By Kenzie Love
When it comes to the first co-op principle, voluntary and open membership, the International Co-op Association’s Statement of Co-operative Identity is quite succinct: “Co-operatives are voluntary organisations, open to all persons able to use their services and willing to accept the responsibilities of membership, without gender, social, racial, political or religious discrimination.”
This might seem straightforward on the surface, but dig a little deeper and several questions arise. Does the fact a co-op is open to all people willing to accept the responsibilities of membership mean it should be limited to members? What should the responsibilities of membership be? And how can a co-op ensure that its membership policies aren’t just non-discriminatory but actively in favour of diversity, equity, and inclusion?

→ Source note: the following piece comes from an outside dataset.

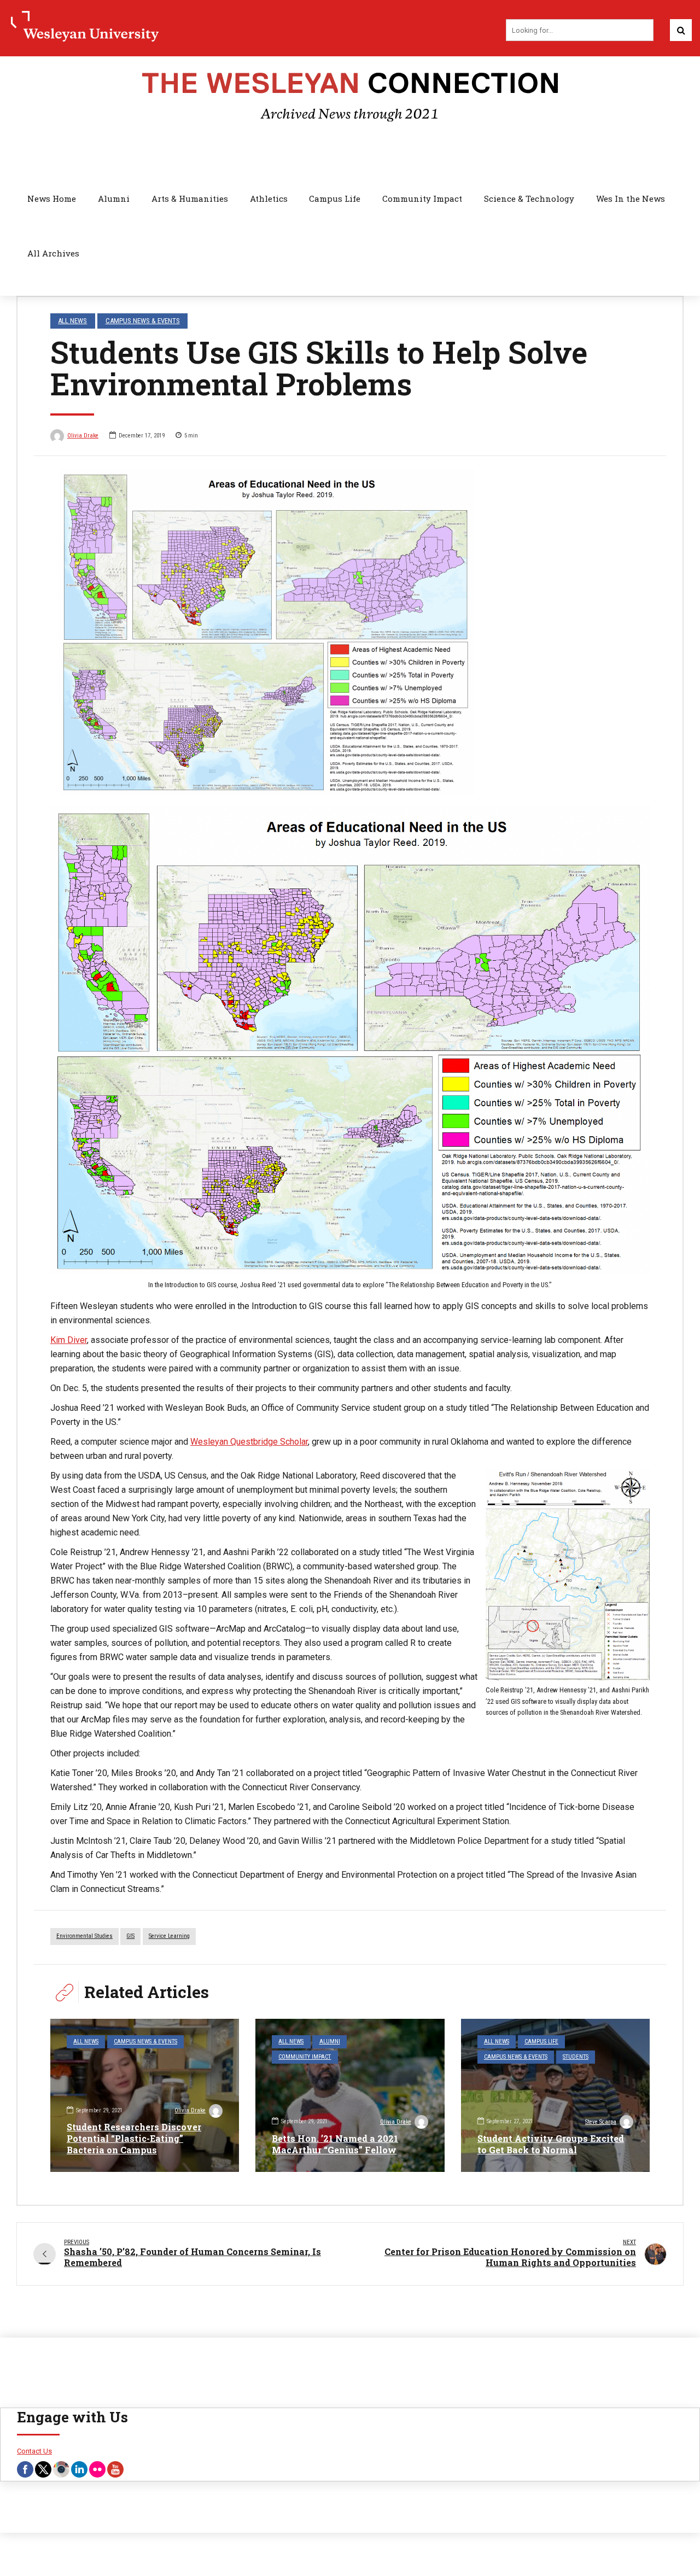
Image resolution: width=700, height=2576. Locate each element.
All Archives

These questions, moreover, are likely to be especially significant in a worker co-op. Reba Plummer of Toronto’s Urbane Cyclist, notes that while the co-op strives to adhere to this principle, it also needs to employ the right people.

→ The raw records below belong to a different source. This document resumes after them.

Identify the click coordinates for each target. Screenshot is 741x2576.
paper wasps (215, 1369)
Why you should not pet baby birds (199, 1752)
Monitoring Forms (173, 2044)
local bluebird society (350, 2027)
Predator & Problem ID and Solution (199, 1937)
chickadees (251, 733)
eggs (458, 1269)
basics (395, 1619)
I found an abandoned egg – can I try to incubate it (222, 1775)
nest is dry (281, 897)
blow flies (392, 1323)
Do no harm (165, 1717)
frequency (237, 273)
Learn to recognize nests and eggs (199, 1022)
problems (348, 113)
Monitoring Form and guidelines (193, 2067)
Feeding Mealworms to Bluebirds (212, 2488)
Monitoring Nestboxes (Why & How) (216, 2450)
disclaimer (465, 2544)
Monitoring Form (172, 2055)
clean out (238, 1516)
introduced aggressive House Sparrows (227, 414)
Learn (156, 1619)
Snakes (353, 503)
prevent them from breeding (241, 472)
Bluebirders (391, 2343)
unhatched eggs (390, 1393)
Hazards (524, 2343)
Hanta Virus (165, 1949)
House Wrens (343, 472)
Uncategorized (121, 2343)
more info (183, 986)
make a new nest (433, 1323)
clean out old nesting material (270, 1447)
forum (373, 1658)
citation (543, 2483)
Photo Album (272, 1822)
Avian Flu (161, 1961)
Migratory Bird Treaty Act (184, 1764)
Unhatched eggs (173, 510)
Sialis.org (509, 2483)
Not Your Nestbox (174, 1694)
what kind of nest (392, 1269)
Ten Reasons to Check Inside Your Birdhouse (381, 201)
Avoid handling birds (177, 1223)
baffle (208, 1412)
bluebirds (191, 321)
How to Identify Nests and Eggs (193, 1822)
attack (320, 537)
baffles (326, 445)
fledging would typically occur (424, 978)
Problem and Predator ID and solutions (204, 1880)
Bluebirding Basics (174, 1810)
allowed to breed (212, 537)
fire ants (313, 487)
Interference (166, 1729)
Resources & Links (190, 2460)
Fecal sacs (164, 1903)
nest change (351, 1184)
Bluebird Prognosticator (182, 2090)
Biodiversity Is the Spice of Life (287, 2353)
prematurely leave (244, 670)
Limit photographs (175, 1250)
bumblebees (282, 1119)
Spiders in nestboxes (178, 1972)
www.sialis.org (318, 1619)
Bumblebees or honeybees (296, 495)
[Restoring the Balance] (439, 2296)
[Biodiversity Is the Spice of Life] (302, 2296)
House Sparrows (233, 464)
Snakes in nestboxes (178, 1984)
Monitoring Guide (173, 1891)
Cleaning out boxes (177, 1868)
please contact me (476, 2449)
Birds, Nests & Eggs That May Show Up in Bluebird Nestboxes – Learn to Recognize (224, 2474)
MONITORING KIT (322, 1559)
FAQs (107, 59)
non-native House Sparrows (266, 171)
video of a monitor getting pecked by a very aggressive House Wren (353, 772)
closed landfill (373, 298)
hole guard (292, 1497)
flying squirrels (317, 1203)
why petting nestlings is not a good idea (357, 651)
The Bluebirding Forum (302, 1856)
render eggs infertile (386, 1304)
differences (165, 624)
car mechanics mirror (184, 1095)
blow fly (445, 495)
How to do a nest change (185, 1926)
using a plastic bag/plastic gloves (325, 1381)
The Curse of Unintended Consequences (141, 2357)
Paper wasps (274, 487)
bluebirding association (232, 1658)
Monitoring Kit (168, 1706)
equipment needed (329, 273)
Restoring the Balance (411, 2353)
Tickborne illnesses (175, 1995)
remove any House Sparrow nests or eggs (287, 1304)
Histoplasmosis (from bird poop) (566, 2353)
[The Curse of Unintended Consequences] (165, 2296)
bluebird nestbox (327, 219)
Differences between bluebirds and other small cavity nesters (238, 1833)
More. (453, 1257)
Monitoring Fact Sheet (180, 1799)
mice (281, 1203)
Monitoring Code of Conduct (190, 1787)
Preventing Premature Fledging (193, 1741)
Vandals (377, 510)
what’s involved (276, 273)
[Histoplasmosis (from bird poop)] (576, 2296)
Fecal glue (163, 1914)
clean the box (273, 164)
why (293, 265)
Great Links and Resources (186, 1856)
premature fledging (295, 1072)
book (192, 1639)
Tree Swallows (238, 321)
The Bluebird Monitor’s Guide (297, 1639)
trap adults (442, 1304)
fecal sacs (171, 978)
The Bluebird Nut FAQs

“We want it to be open and voluntary,” she says, “but it’s not quite the same as a consumer co-op where you’re shopping there to be a member, because we have to work together.”
While a worker co-op demands more of members than, for instance, a consumer co-op, it also asks for more from them than the typical workplace. For Emma Maganja of London Brewing, this means stressing to all prospective hires that working for them won’t be like the average position in the service industry, where employment is often short-term and precarious.
“It certainly offers a little more investment and we always refer to it as buy in,” she says, “I think that the most important part is everybody, member or not, we do ask for everybody’s opinion and we all sort of work together on big changes.”
But the idea of allowing non-members of a worker co-op to participate in this way isn’t without its critics, such as John McNamara, Senior Cooperative Development Specialist at the Northwest Cooperative Development Center. He believes worker co-ops should follow what he calls the “closed shop” policy, whereby only members are allowed to work for the co-op. Doing otherwise, he argues, allows people to reap the benefits of membership without sharing in the obligations.
“They’re getting the benefits of membership in their job,” he says. “Even if there’s a pay differential there’s still a different focus on safe and humane working conditions, on worker participation, and these are all benefits that come from the co-op. And so, I think in that sense, people who are working in a worker co-op and aren’t members are kind of free-riding.”
McNamara acknowledges that the “voluntary” part of the first principle may be cited as a reason for maintaining what he calls an “open shop”, which allows non-member workers to participate in the co-op’s operations. But this then raises the question, he writes in an article on this topic, as to why workers wouldn’t want to become members.
“If we simply say, well, these workers don’t want to join! Then we must also ask, why don’t they want to join?” he writes. “What is creating the barrier? Is it a gender gap, a racial divide, a class division?”
Maganja acknowledges that barriers to membership do exist in the worker co-op sector, and that these are something worker co-op members need to factor into every step of their hiring process, from casting the widest net possible for job applicants to allowing membership fees to be paid in installments. The worker co-op movement is ahead of the typical workplace, she believes, in ensuring that membership is truly open to all, but there’s still work to be done.
“I think it really needs to be a core value of everybody’s organization and it really comes down to just making an effort and being aware of the biases that exist or the opinions the founders hold,” she says. “Everybody has a different experience, so I think it’s important for everybody, as owners especially, to take a step back and look at what your values are and sort of act accordingly. But I think worker co-operatives especially attract the kind of people who are going to be thoughtful about those things.”